Exercise A: In the rows starting with the line with "Where should I click to: Click the vertical" and going on through the line with "The height and width of the screenshot is (274, 346).", swap "scrollbar thumb" for "scroll handle" and change nothing else. Give back only those lines, and leave out the pictures.

Reading passage:
>> start

The first of May is here, to some remembered as May Day, to others just another day, to some an opportunity for political rallies and protests. When Charles read the date on our devotional this morning, we exclaimed, oh, it’s May Day! My thoughts immediately flew to the happy times when my little sister and I would create small paper baskets, fill them with wildflowers, and attempt to surprise family members with our flowery donations. A great part of the fun was in sneaking up on someone, setting the basket down, and running before they could see who was there. Of course part of the fun also was in peering from behind a curtain or a barrel to see the reaction, hopefully a big smile, on the face of the surprised recipient.

I remember my mother’s sharing her memory of May Day when she was a girl in the early 1900’s. She and her classmates danced around a Maypole, weaving ribbons in and out. That had to be a lot of fun! Mamma quoted poetry while she churned or kneaded bread. In the spring, her poem was apt to be Robert Browning’s “Pippa’s Song” which says: “The year’s at the spring, And day’s at the morn; Morning’s at seven; The hill-side’s dew-pearl’d; The lark’s on the wing; The snail’s on the thorn; God’s in His heaven–All’s right with the world.”

>> end

Exercise B: Output the May Day passage word for word, starting with "The first of" and going on through "the surprised recipient.".

Data excerpts:
>> start

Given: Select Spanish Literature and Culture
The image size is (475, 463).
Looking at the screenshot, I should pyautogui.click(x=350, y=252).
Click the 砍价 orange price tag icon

>> end
>> start

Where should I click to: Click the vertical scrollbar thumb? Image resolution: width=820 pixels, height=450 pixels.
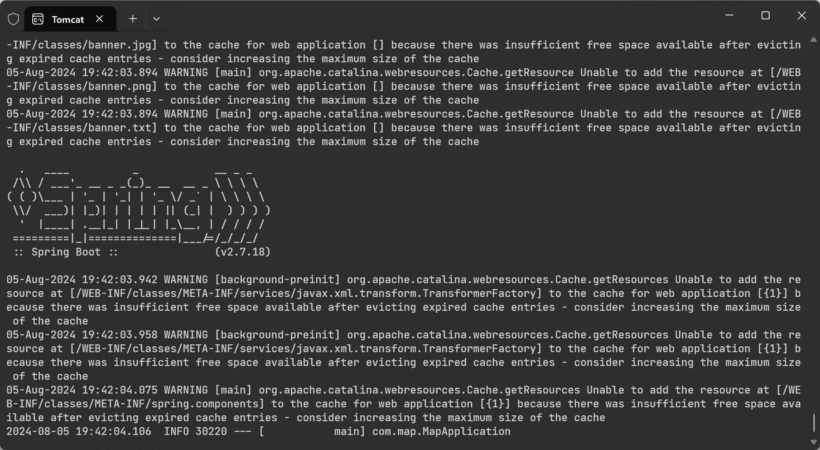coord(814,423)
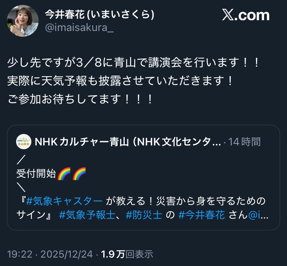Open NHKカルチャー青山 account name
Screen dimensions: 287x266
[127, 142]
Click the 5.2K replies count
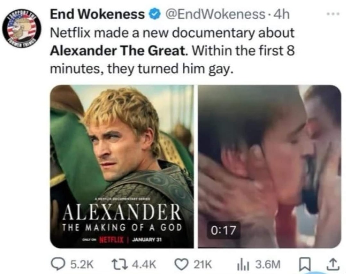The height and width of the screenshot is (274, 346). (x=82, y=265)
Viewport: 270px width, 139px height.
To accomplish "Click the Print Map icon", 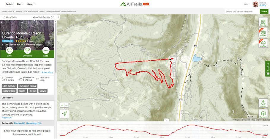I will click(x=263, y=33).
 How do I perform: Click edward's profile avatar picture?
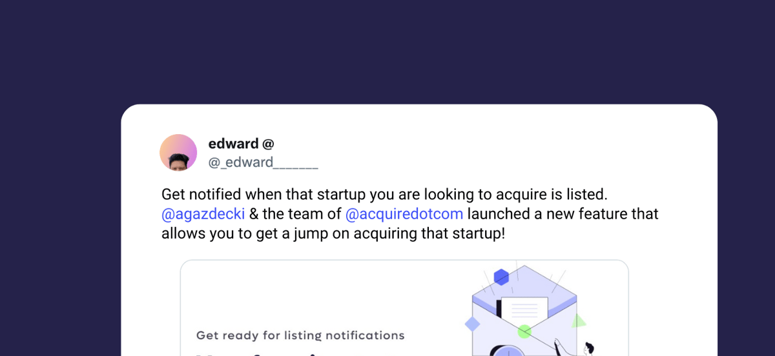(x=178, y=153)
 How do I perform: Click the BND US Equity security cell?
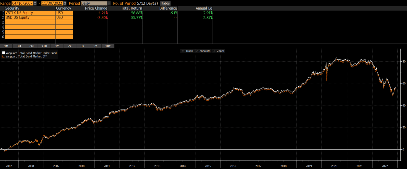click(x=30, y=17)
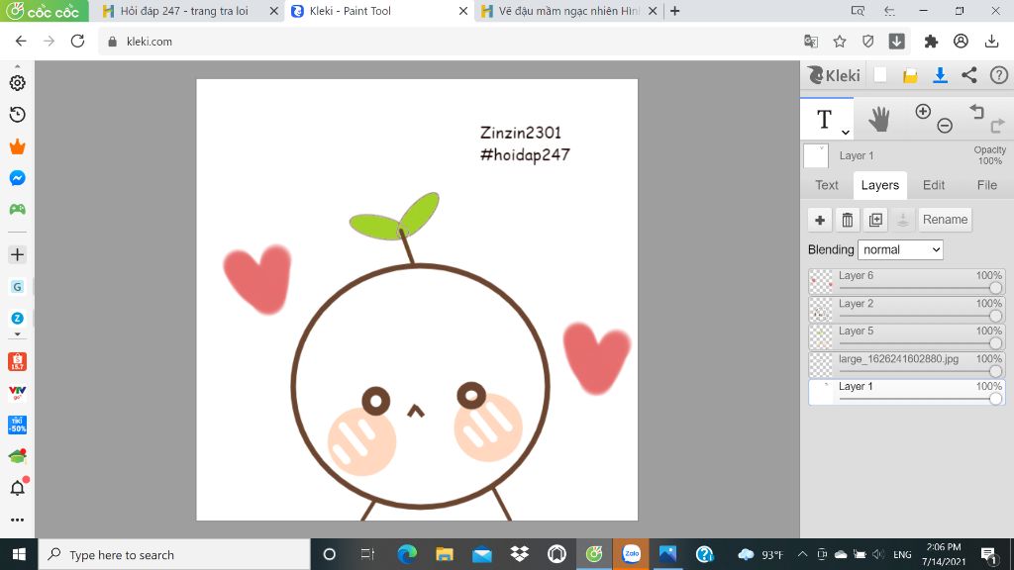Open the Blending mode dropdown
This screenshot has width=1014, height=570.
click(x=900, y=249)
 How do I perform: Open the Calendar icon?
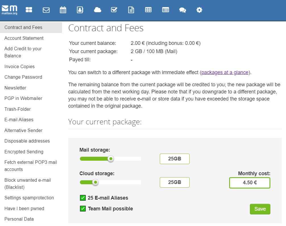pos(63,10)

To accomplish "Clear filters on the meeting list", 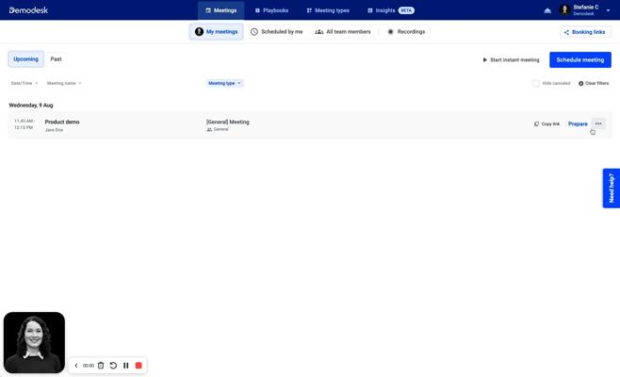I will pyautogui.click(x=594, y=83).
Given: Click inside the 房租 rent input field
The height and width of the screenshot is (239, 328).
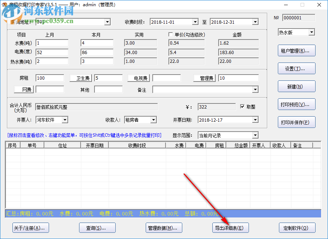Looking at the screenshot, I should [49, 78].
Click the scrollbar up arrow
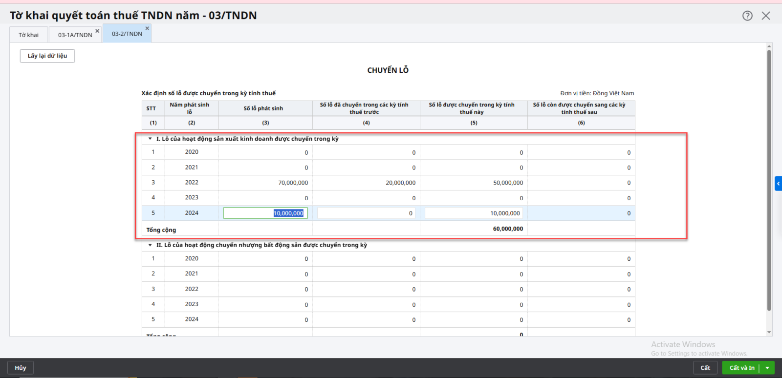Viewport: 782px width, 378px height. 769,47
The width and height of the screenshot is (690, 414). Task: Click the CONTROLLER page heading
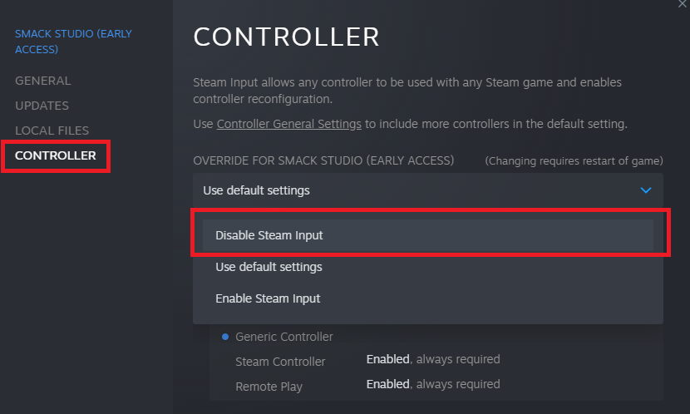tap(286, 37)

>> end
>> start

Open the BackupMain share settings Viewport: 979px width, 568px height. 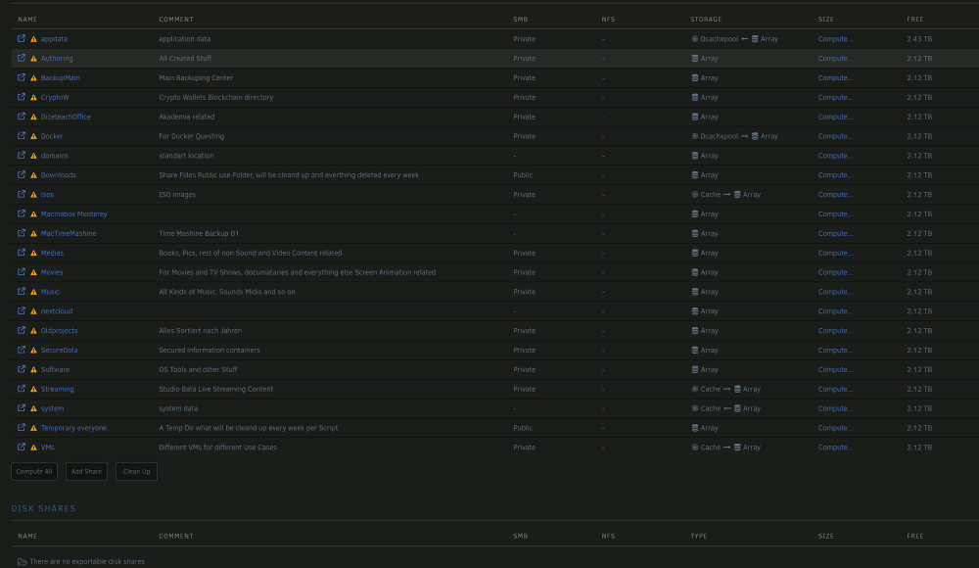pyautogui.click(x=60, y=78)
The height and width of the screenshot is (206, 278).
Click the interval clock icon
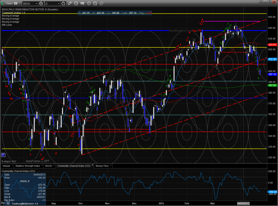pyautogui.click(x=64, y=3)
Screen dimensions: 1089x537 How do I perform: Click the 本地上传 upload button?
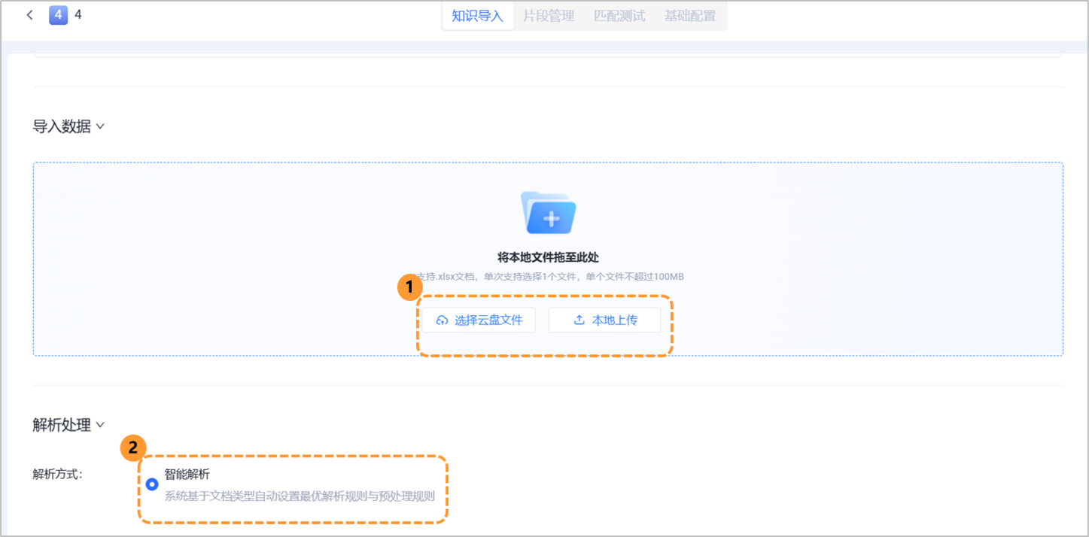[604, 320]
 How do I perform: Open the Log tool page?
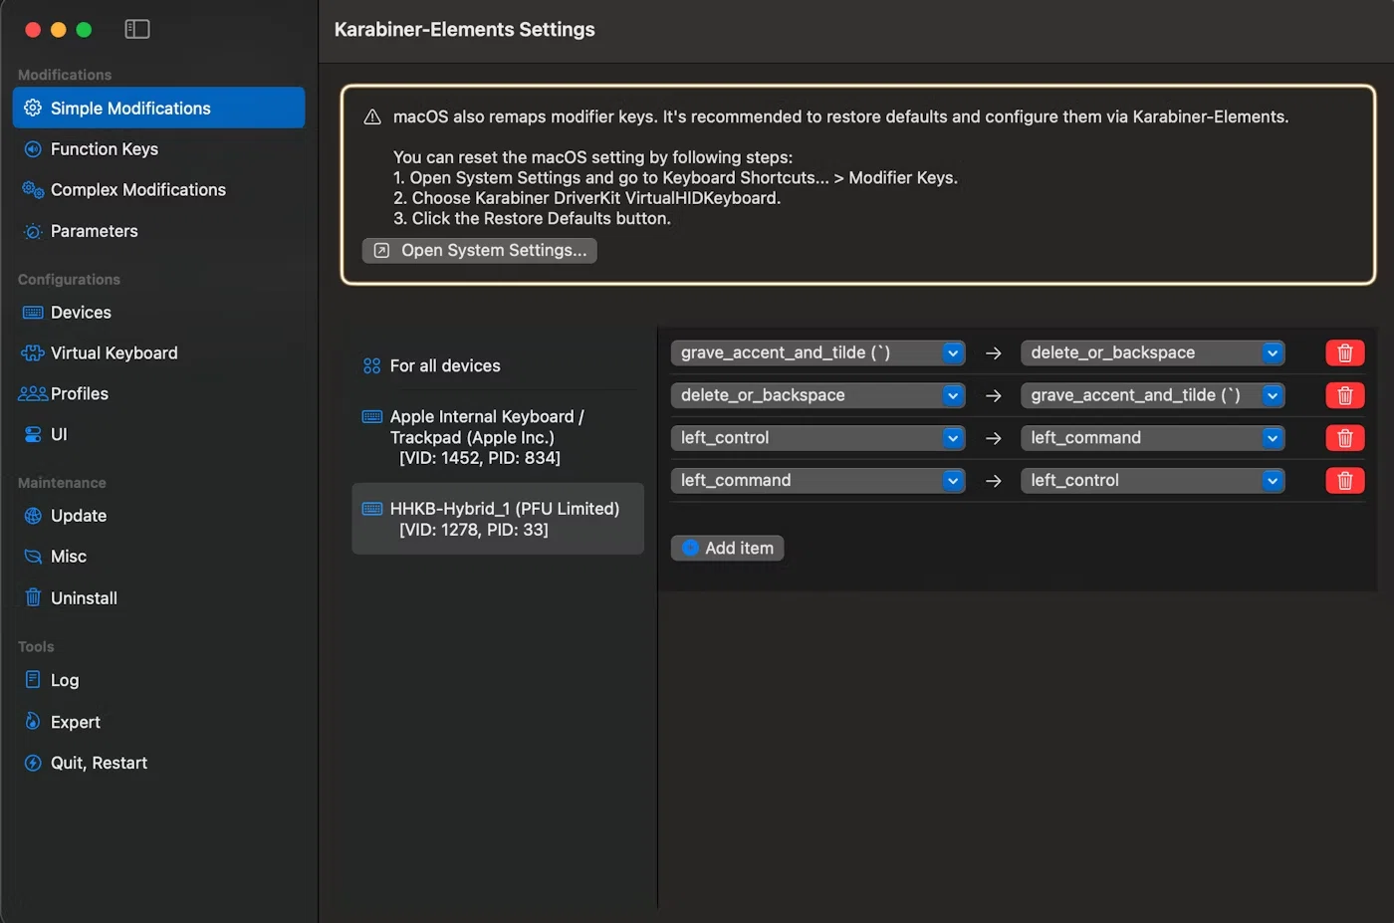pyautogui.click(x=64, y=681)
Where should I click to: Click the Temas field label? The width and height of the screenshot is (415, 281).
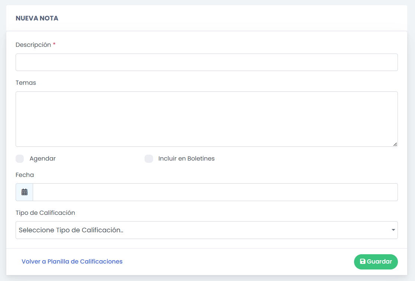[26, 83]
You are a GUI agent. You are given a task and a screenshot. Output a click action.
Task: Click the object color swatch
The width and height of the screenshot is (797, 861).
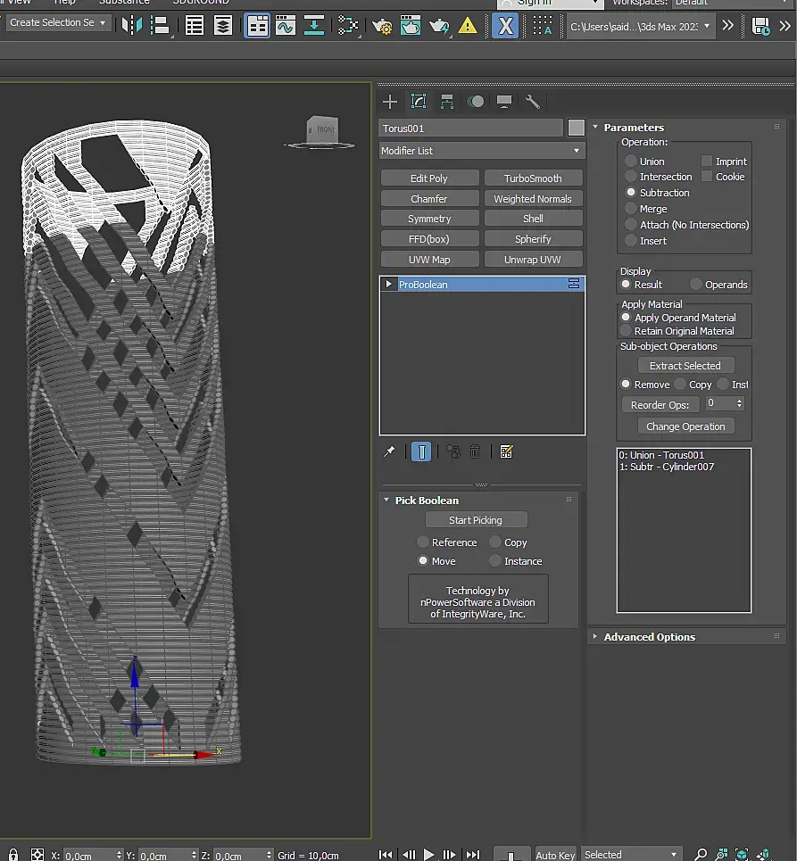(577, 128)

>> end

Task solution A:
Where should I click to: Click the vertical scroll handle? Image resolution: width=820 pixels, height=450 pixels.
coord(814,423)
Open NHKカルチャー青山 account name
Screen dimensions: 287x266
[127, 142]
Click the 5.2K replies count
The height and width of the screenshot is (274, 346). (x=82, y=265)

Task solution B:
The first of May is here, to some remembered as May Day, to others just another day, to some an opportunity for political rallies and protests. When Charles read the date on our devotional this morning, we exclaimed, oh, it’s May Day! My thoughts immediately flew to the happy times when my little sister and I would create small paper baskets, fill them with wildflowers, and attempt to surprise family members with our flowery donations. A great part of the fun was in sneaking up on someone, setting the basket down, and running before they could see who was there. Of course part of the fun also was in peering from behind a curtain or a barrel to see the reaction, hopefully a big smile, on the face of the surprised recipient.